**GIVEN RECORDS**
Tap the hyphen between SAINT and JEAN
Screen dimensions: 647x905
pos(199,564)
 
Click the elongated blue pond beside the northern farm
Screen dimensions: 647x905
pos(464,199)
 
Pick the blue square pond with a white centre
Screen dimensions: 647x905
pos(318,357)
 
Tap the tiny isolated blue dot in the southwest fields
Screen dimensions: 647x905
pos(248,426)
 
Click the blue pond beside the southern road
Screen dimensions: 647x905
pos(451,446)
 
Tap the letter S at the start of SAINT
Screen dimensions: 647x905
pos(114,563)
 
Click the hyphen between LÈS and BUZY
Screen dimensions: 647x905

**WHAT TO DO**
Write out all the records above again in full, requests included, multiplying each coordinate in the answers by 0.7 and rounding to a whole number, with halves rounded up. Keep every other line unchanged.

**RESPONSE TO THIS EXERCISE**
Tap the hyphen between SAINT and JEAN
Screen dimensions: 647x905
pos(139,395)
 
Click the elongated blue pond beside the northern farm
Screen dimensions: 647x905
pos(325,139)
 
Pick the blue square pond with a white centre
Screen dimensions: 647x905
pos(223,250)
 
Tap the tiny isolated blue dot in the southwest fields
Screen dimensions: 647x905
pos(174,298)
 
Click the blue pond beside the southern road
Screen dimensions: 647x905
pos(316,312)
 
Tap the letter S at the start of SAINT
Screen dimensions: 647x905
pos(80,394)
 
Click the hyphen between LÈS and BUZY
Screen dimensions: 647x905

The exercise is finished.